Local authorities and NHS England have been advised to use the plan as a guide for ‘wider adverse weather planning’.

The new plan – which will be updated annually – will be underpinned by Weather-Health alerts developed in partnership with the Met Office.

This will include a dedicated platform for heat health and cold health alerts for health professionals to be launched in June 2023 and November 2023 respectively.

These alerts will contain information on weather conditions expected in the immediate future and an assessment of their regional impact, the UKHSA said.

Depending on the level of alert, a response will be triggered to communicate the risk to the NHS England, government, and public health system, it added.

In its user guide, it said: ‘During the warm season, UKHSA and the Met Office will monitor the weather forecasts and where episodes of hot weather are identified using predefined evidence-based considerations, a dynamic risk assessment will be carried out and the appropriate alert issued.’

Stephen Groves, NHS England director of emergency preparedness and resilience, said: ‘The NHS needs to be able to plan for and respond to a wide range of incidents and emergencies which could affect the public’s health or patient care, and this includes severe and adverse weather.’

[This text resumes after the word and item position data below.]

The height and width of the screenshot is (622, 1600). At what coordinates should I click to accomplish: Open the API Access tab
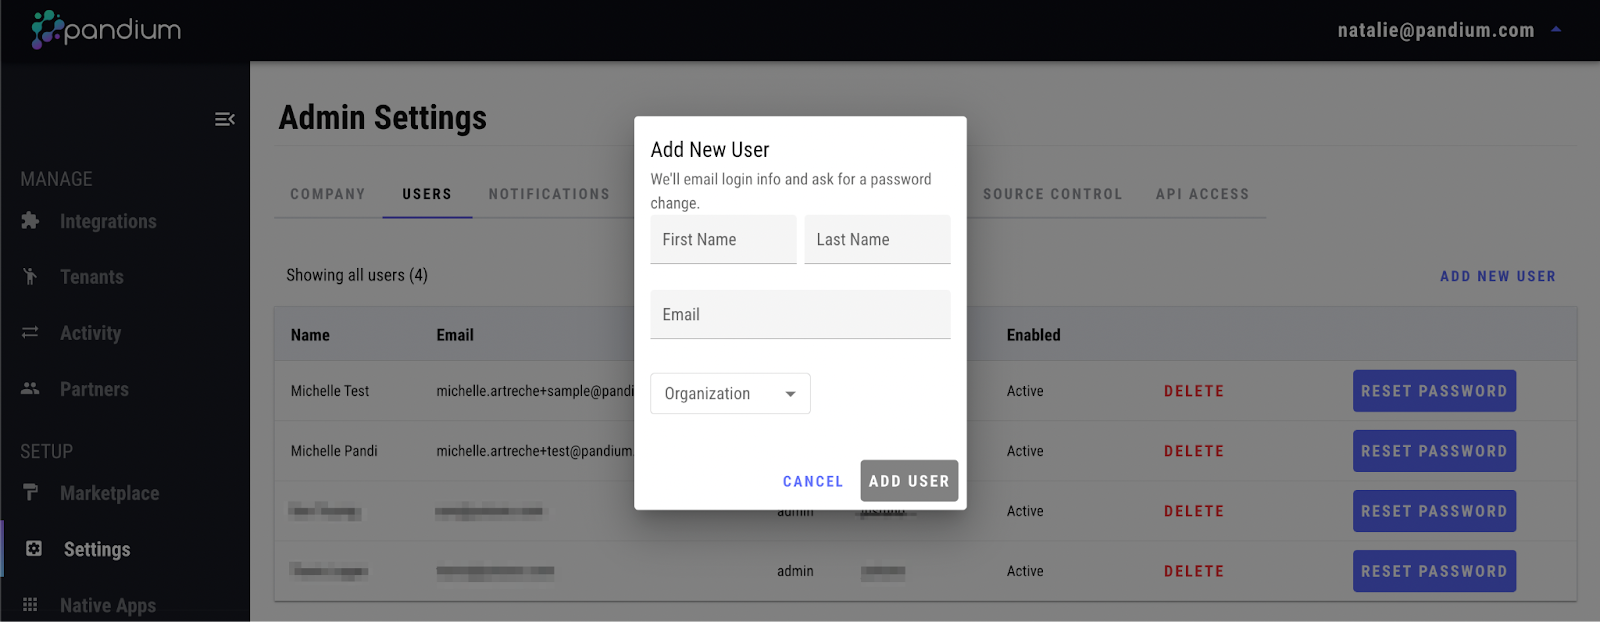(1202, 194)
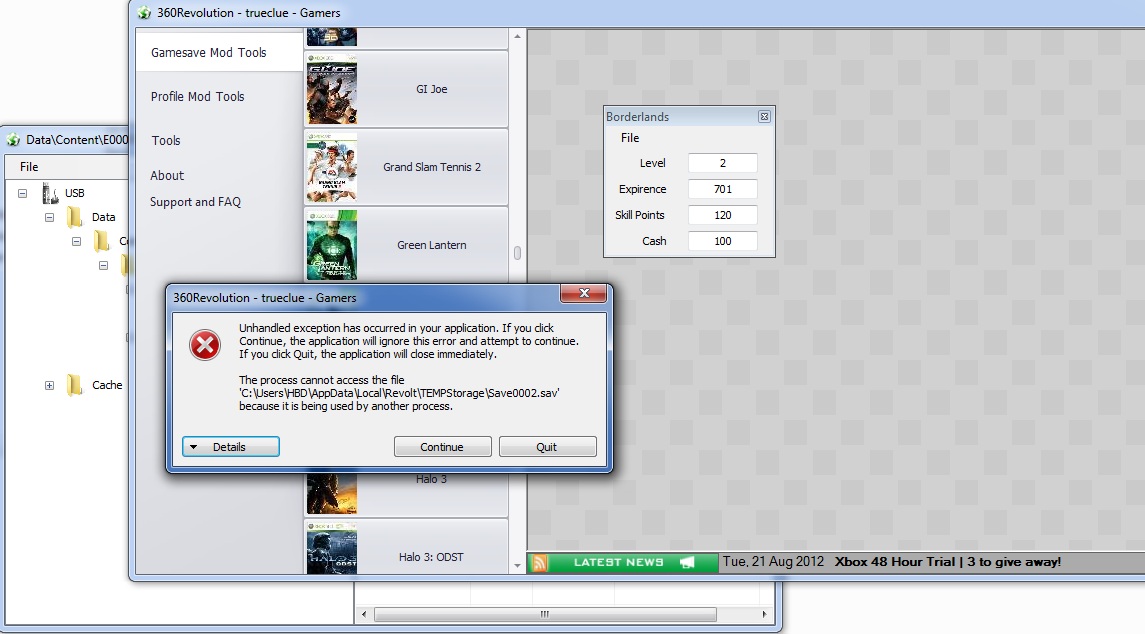Open Support and FAQ section

tap(195, 202)
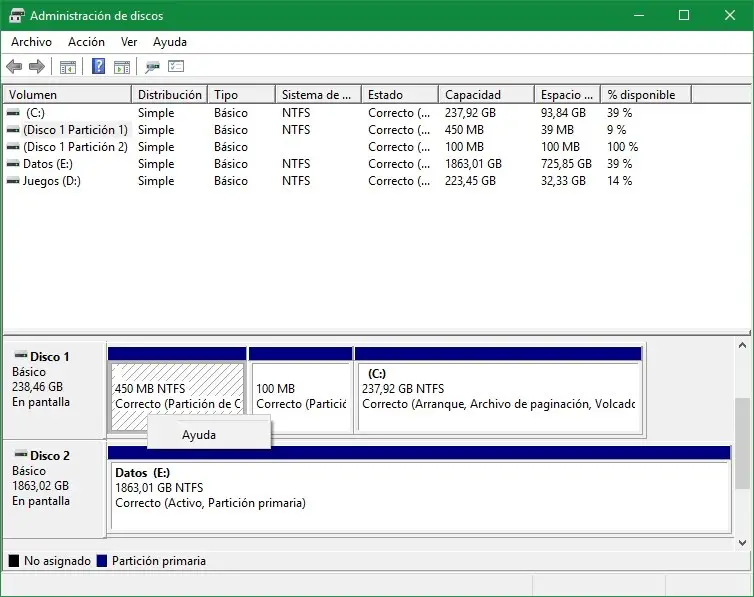Open the Acción menu
754x597 pixels.
(x=86, y=42)
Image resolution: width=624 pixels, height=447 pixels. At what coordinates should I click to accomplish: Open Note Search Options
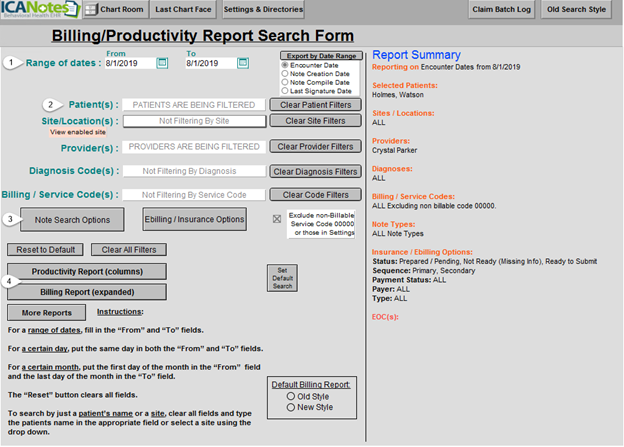(x=72, y=219)
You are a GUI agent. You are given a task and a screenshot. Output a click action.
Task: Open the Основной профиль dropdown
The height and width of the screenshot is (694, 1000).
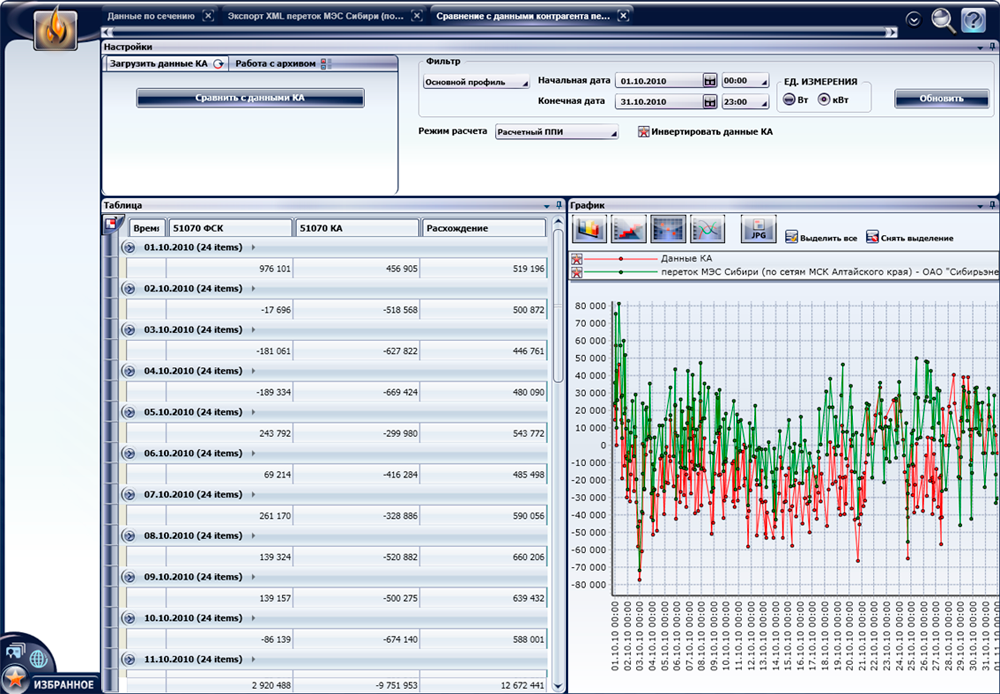pos(476,82)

Will Lang, head of situational awareness at the Met Office, said: ‘This Plan builds on the work we have already been doing together. The updated Weather-Health alerts will be complementary to and run alongside our National Severe Weather Warnings and will play a pivotal role in helping save lives, protect property and the economy as we all work to tackle adverse weather and climate change going forward.’

In July last year, Guy’s and St Thomas’ trust (GSTT) had to cancel operations and postpone appointments after its IT system failed due to the extreme heat.

And in August Shropshire, Telford and Wrekin ICS has declared a critical incident due to ‘continued and unprecedented pressure’ across all services in the area.